Copy the asthma study excerpt word for word from "Furthermore, the detailers" to "that in Denmark.".

Segment Start: Selected excerpt

There were no drop-outs from the intervention group until after the visit. The project lasted >3 years, and within this period there were only minor changes of practice (Fig. 1). The effects of changes within a group practice are difficult to judge, but generally the partners in a practice share views of treatment principles.
Patient population
The patient population is well defined and has been stable during the project. There are small changes as patients change their GP when they move house. This may affect asthma prevalence in the small practices. Therefore, 12 small practices have been excluded from the analyses. If the routine data had allowed us to trace individual patients, we might have been able to adjust for the changes.
Registration of prescription data
All sales were registred at the pharmacies by electronic cash registers at the time of sale. This means that the database of prescriptions at the pharmacies is complete. At the time of the study, the practice code was entered manually, making mistakes possible (a prescription being assigned a wrong practice code). In an unpublished study of pharmacies in the neighbouring county of Roskilde (K Schäfer, personal communication), it has been shown that the rate of errors in the practice code varies from pharmacy to pharmacy, but is at the level of 3%. As the pharmacies were unware of our study, systematic error is unlikely.
Blinding
Neither doctors nor pharmacies were aware of the project, and blinding was maintained throughout the entire study period.
Intervention
We have not overlooked the fact that the lack of effect of the intervention may be due to some deficiency in the process at the visit. The careful planning described makes us believe that this is not the case. Each practice was visited by one author, EK or KW, and there was no difference in the outcomes in the groups visited by one or the other.
Furthermore, the detailers had the advantage of being GPs themselves. They had worked with all the doctors before as part of the ongoing QD project. They had been giving feedback at earlier meetings in all the CME groups and discussed the doctors' opinion on other topics. The guideline was made in co-operation with local specialists and tailored to general practice in the county.
As the intervention took place as a meeting between colleagues, we believe that a similar result may be expected in primary care elsewhere, even where primary care is organized differently from that in Denmark.
The visit was not followed by any other intervention, so there was nothing to remind the doctors of the visit. In several other studies, the doctors were aware of a project, e.g. because special forms were used for data collection.6
Most studies have used different interventions simultaneously. The literature is not conclusive and we think that there is reason to suspect publication bias, in this case by negative results not being reported.

Segment End: Selected excerpt
Segment Start: Data provided

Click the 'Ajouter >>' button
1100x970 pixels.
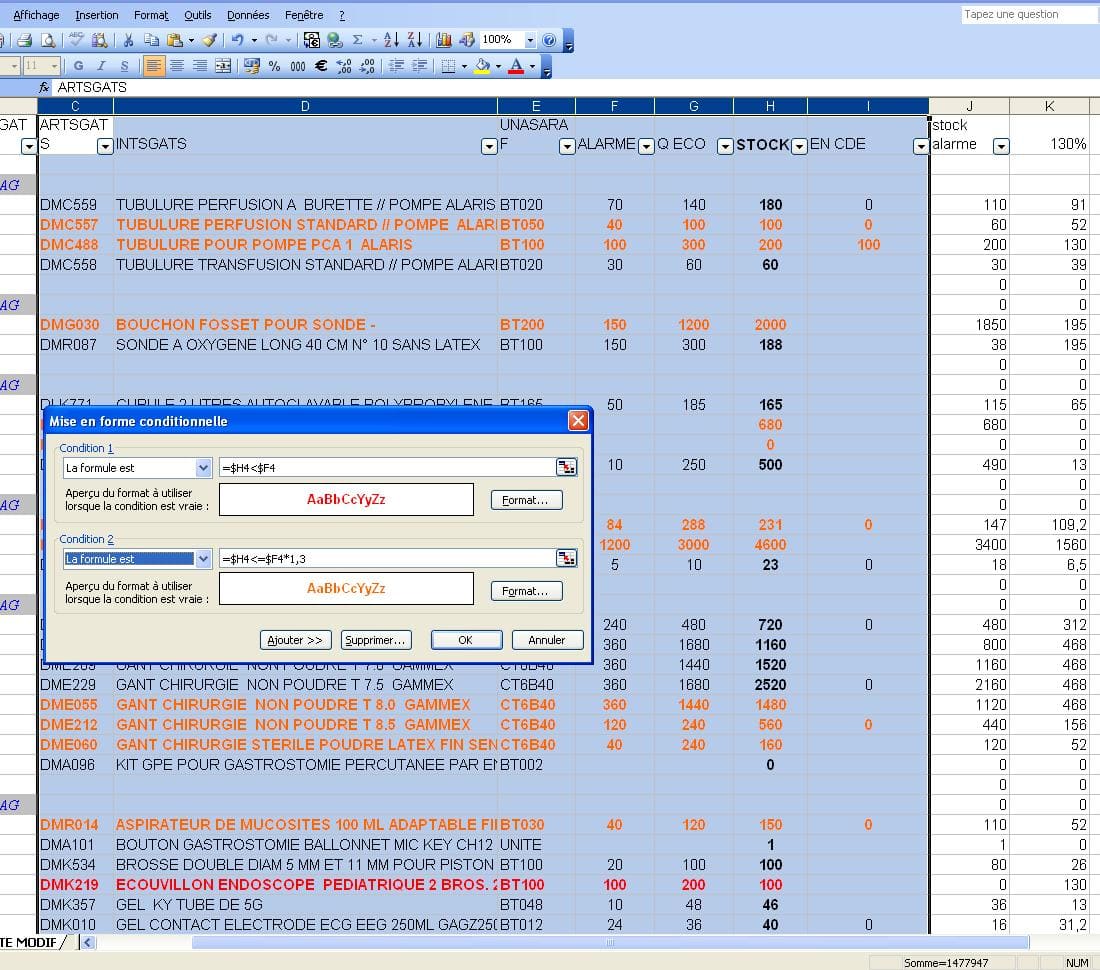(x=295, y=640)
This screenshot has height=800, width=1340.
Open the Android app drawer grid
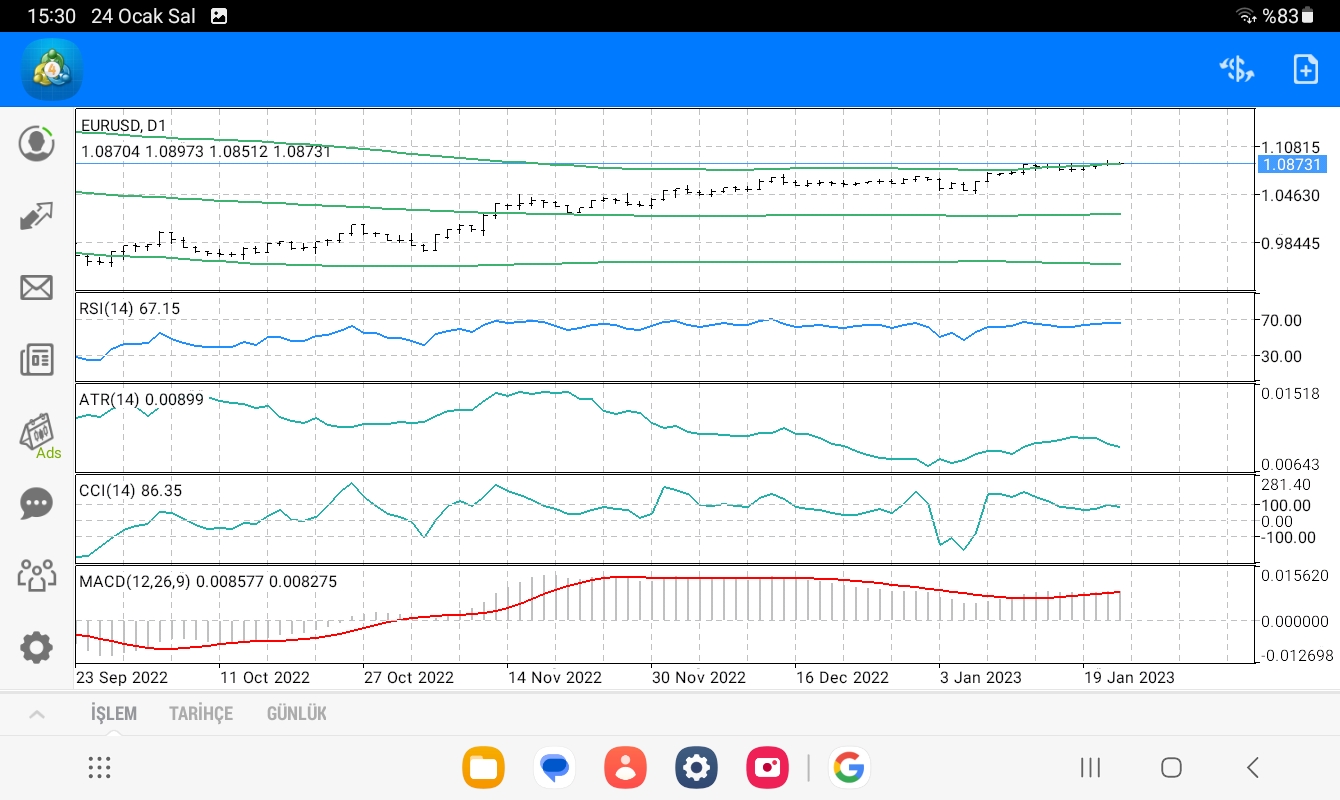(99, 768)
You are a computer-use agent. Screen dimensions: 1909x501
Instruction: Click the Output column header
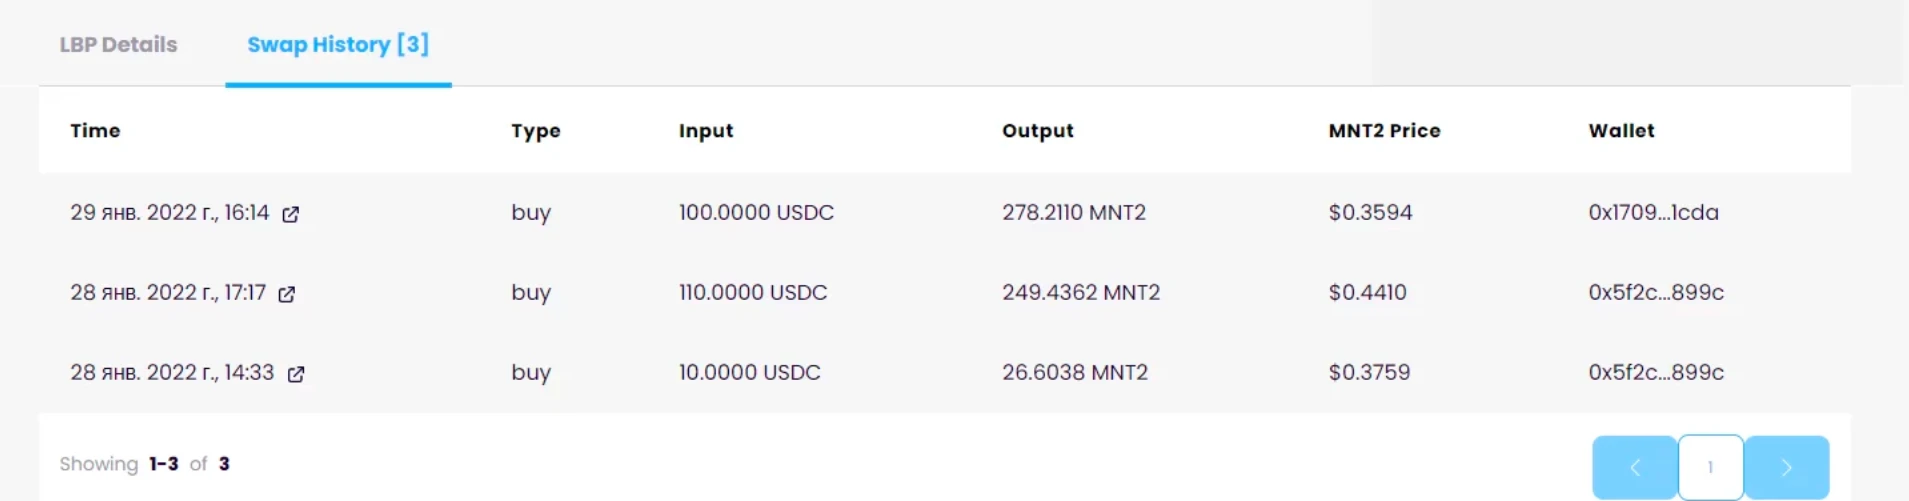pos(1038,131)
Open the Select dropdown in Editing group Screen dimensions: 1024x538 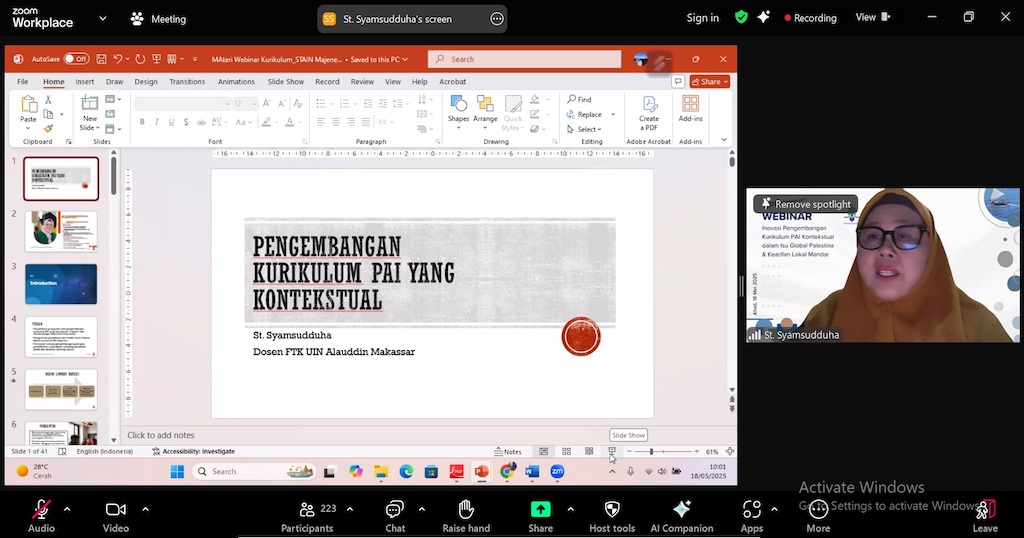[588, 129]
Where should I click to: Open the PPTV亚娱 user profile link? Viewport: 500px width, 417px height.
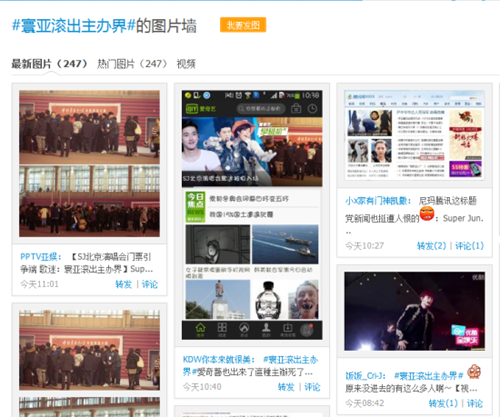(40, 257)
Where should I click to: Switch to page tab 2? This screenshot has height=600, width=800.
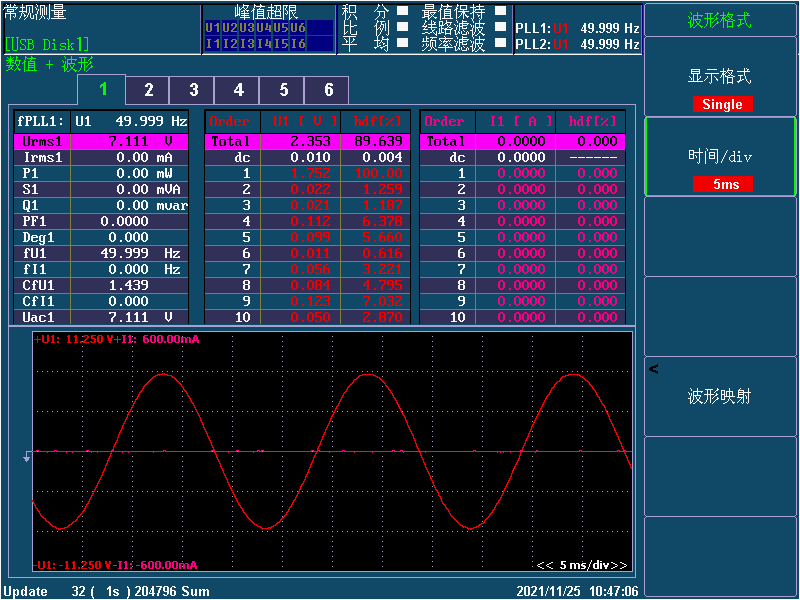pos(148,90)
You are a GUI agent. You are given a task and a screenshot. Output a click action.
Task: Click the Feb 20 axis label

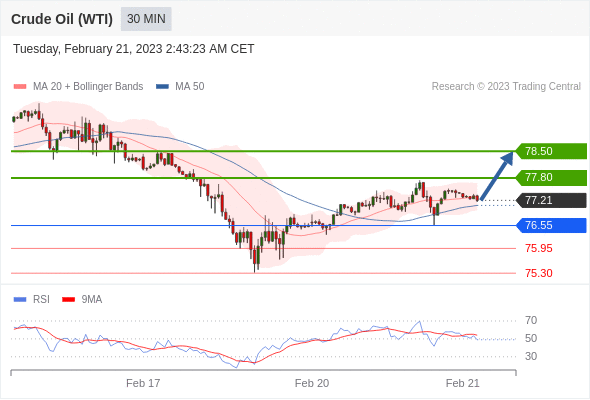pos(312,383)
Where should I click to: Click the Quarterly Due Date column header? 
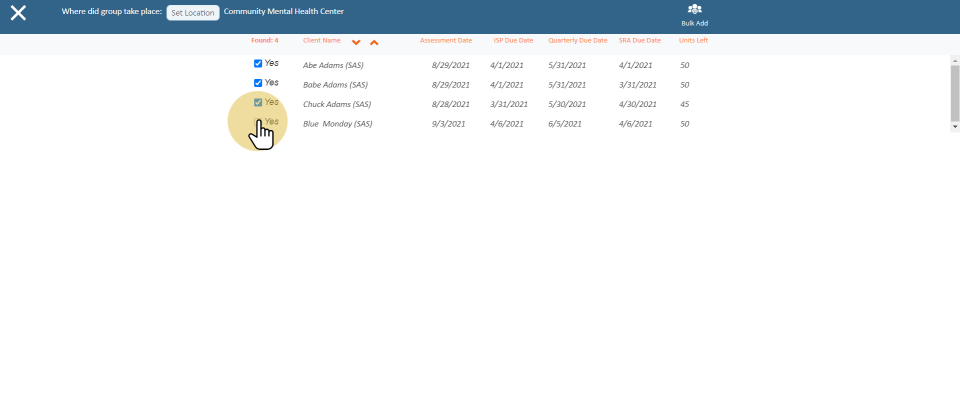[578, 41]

Segment End: Data provided

Reply to the exercise =
Furthermore, the detailers had the advantage of being GPs themselves. They had worked with all the doctors before as part of the ongoing QD project. They had been giving feedback at earlier meetings in all the CME groups and discussed the doctors' opinion on other topics. The guideline was made in co-operation with local specialists and tailored to general practice in the county.
As the intervention took place as a meeting between colleagues, we believe that a similar result may be expected in primary care elsewhere, even where primary care is organized differently from that in Denmark.